→ Exercise
Word for word, restate all the records; images are not part of the copy.

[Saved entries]
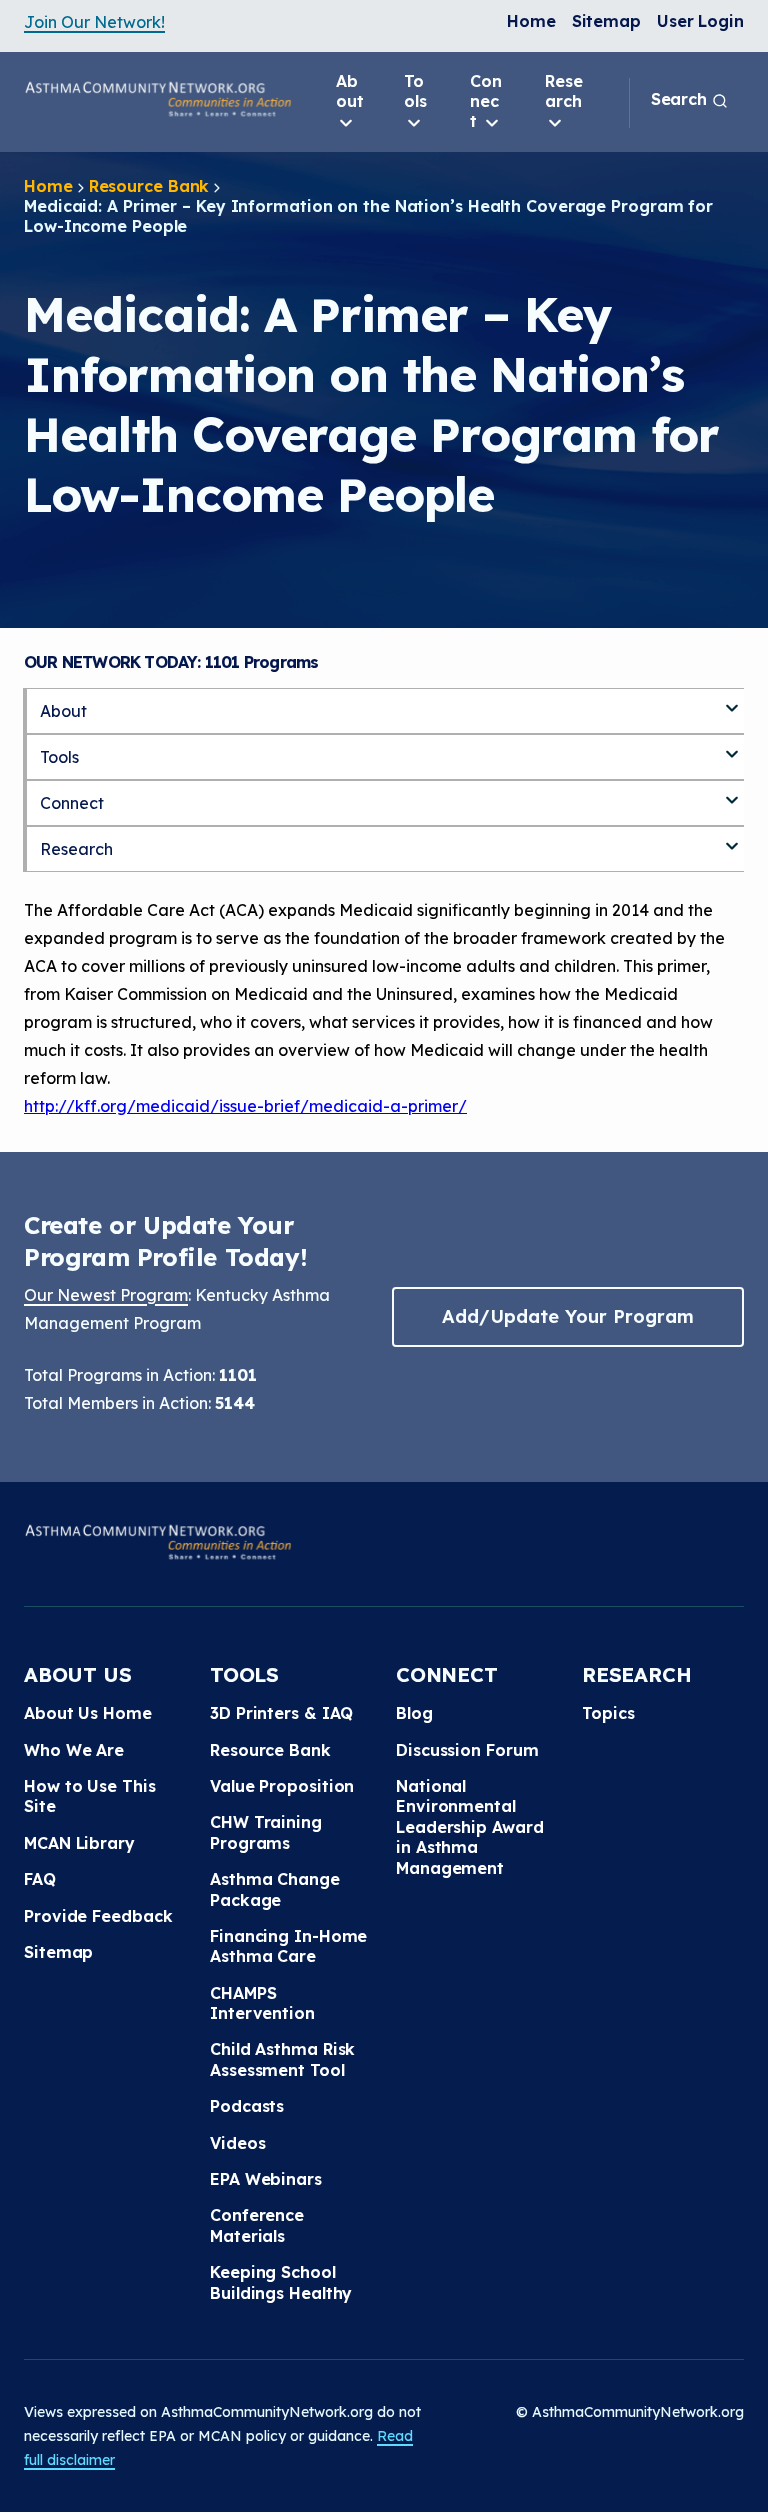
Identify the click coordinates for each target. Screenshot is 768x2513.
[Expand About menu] (732, 700)
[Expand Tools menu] (732, 746)
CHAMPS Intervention (262, 2003)
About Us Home (88, 1713)
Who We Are (74, 1750)
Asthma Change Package (275, 1889)
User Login (700, 21)
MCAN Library (79, 1843)
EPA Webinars (266, 2179)
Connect (486, 101)
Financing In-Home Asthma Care (288, 1946)
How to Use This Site (90, 1796)
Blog (414, 1713)
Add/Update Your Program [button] (568, 1316)
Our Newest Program (106, 1295)
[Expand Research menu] (732, 838)
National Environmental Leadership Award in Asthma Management (469, 1827)
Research (564, 91)
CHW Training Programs (266, 1832)
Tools (415, 91)
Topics (608, 1713)
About (350, 91)
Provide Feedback (98, 1916)
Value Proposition (282, 1786)
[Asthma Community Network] (158, 99)
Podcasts (247, 2106)
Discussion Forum (467, 1750)
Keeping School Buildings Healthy (281, 2282)
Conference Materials (257, 2225)
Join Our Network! (94, 22)
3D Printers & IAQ (281, 1713)
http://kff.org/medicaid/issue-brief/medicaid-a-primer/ (245, 1106)
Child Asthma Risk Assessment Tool (282, 2059)
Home (531, 21)
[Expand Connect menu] (732, 792)
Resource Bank (149, 186)
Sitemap (606, 21)
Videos (237, 2143)
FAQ (40, 1879)
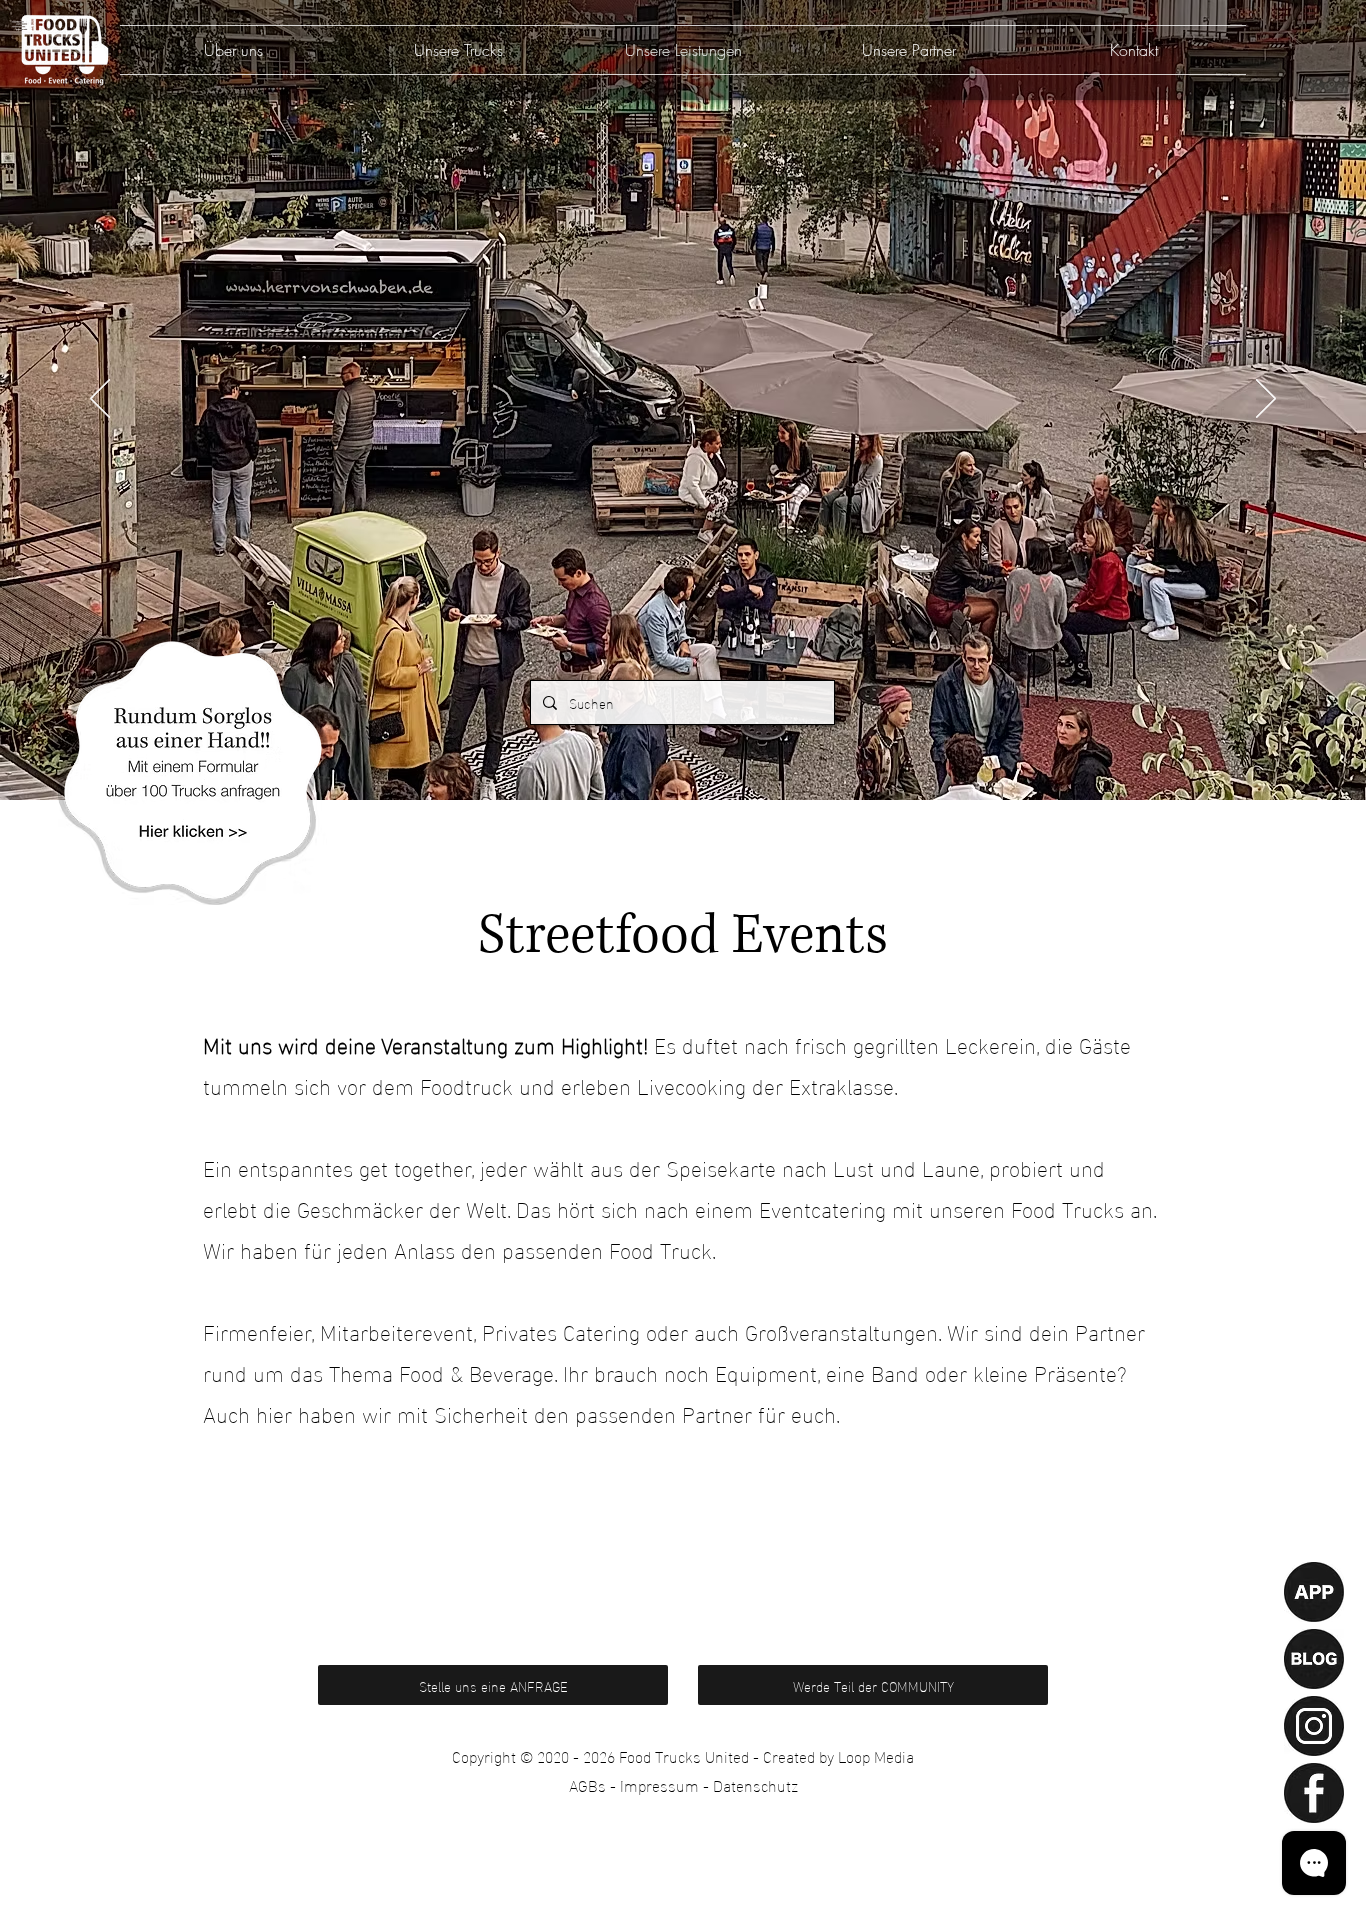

→ Task result
Identify the click coordinates for each target. Screenshot is 768x2513.
[Expand About menu] (732, 700)
[Expand Tools menu] (732, 746)
CHAMPS Intervention (262, 2003)
About Us Home (88, 1713)
Who We Are (74, 1750)
Asthma Change Package (275, 1889)
User Login (700, 21)
MCAN Library (79, 1843)
EPA Webinars (266, 2179)
Connect (486, 101)
Financing In-Home Asthma Care (288, 1946)
How to Use This Site (90, 1796)
Blog (414, 1713)
Add/Update Your Program [button] (568, 1316)
Our Newest Program (106, 1295)
[Expand Research menu] (732, 838)
National Environmental Leadership Award in Asthma Management (469, 1827)
Research (564, 91)
CHW Training Programs (266, 1832)
Tools (415, 91)
Topics (608, 1713)
About (350, 91)
Provide Feedback (98, 1916)
Value Proposition (282, 1786)
[Asthma Community Network] (158, 99)
Podcasts (247, 2106)
Discussion Forum (467, 1750)
Keeping School Buildings Healthy (281, 2282)
Conference Materials (257, 2225)
Join Our Network! (94, 22)
3D Printers & IAQ (281, 1713)
http://kff.org/medicaid/issue-brief/medicaid-a-primer/ (245, 1106)
Child Asthma Risk Assessment Tool (282, 2059)
Home (531, 21)
[Expand Connect menu] (732, 792)
Resource Bank (149, 186)
Sitemap (606, 21)
Videos (237, 2143)
FAQ (40, 1879)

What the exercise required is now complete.